All of these questions and their associated projects foster the development of essential critical thinking skills. How can taking on the task of bringing a project to life help build these skills? Researchers and educators at the Buck Institute for Education (BIE) make the case for PBL as one of the most powerful kinds of pedagogy that helps students learn how to be critical thinkers. For this to occur, projects have to be “planned around topics that lend themselves to thoughtful consideration, and students have to be provided with tasks and supports needed to develop these skills.” Much of BIE’s evidence of critical thinking comes from the work of Roland Case and the Critical Thinking Consortium. Case points out that critical thinking is not a special kind of thinking but rather, “ordinary thinking done well, that is, reflective with attention to criteria, and has the goal of making a defensible, reasoned judgement.” Towards this end, our Lang learners are creating projects grounded in a set of criteria that draw on both relevant content and skills. 


BIE provides some thoughts on what makes a project likely to promote critical thinking. First, they should be structured around a “non-Googleable Driving Question.” "Googleable Questions," of course, would be those seeking information or specific facts and events. "Drivable Questions" like “Why does the earth rotate on an axis”, “How can we design an energy efficient building,” etc. require that students do more than just look something up.
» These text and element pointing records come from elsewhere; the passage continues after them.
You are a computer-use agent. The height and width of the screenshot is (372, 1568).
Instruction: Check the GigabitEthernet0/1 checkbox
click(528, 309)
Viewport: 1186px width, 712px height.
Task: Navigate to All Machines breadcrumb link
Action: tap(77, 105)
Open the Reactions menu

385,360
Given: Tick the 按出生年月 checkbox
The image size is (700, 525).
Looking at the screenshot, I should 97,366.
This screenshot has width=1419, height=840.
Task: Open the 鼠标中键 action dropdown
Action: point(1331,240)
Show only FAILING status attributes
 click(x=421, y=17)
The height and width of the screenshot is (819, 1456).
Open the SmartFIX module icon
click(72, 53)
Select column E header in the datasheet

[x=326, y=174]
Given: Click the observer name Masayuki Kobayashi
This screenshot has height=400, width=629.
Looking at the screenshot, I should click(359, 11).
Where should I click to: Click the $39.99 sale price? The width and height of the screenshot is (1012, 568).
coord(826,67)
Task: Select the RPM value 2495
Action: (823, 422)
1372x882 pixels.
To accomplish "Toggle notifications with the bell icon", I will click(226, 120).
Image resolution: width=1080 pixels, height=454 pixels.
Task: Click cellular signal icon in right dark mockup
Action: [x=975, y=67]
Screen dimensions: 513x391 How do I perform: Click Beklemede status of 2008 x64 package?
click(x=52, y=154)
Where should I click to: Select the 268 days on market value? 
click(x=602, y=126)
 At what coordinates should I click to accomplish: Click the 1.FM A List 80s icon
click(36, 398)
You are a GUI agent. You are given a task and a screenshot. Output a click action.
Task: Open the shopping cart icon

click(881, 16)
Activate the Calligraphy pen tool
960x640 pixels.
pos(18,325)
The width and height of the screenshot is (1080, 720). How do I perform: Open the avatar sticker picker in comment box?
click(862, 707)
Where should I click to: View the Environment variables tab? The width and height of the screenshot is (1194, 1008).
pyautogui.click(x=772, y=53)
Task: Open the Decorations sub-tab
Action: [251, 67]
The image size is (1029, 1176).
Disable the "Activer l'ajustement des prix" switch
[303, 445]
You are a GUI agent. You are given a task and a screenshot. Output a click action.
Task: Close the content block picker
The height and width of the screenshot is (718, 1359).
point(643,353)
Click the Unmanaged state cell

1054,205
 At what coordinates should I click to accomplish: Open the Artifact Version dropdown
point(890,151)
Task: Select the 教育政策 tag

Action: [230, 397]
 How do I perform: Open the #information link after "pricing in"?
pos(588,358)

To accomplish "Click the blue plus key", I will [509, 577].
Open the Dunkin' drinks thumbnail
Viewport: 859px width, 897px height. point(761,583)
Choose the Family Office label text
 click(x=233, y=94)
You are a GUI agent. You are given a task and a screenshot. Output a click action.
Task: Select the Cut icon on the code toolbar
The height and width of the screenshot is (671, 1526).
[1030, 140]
Depending on the subject, they will need to “define terms, consider whether information and concepts vary according to context, weigh multiple explanations, evaluate evidence, compare alternative actions.” This is critical thinking—careful thinking done reflectively, with attention to the underlying criteria. I saw this in action today as I spent some time with our youngest learners who have been investigating our Lang community. Their project "Welcome to the Neighborhood!" has asked them to wrestle with the worthy driving question, "How can we help new friends get to know our community?" As they work through the project, they are also developing solutions that not only answer the question, but will also have a positive impact on new members of our community.


Projects that support critical thinking are not only about requiring students to think carefully and deliberately; they also “provide models and scaffolding to show how such cognitive tasks are carried out.” In well-designed projects, students will execute a number of small tasks that seek to define the competencies for successful completion of the project. Throughout the project, students have multiple opportunities to engage with relevant concepts and receive feedback on their progress. 


A crucial piece for PBL to foster critical thinking skills is in the final sharing or exhibition of work that provides additional opportunities for assessment and feedback. Students need to know how they are doing and if their thinking has yielded the desired results. Through analysis of feedback provided by during the final sharing, written reflections and discussions with their teachers and their peers, they can learn to evaluate and think about their own thinking (as well as the thinking of others). It is this kind of reflection that gives PBL projects the ability to not only develop critical thinking skills, but to increase learner's understanding of their importance. It is not merely the “Project” part of the learning that makes this work important; it is the ever important meta-cognition that is central to the project that is essential. Philosopher and educator John Dewey points to this distinction when he commented in Experience & Education that:


The belief that all genuine education comes about through experience does not mean that all experiences are genuinely or equally educative.

As a result, our Lang learners are engaged in projects that by design make their experience truly “educative.”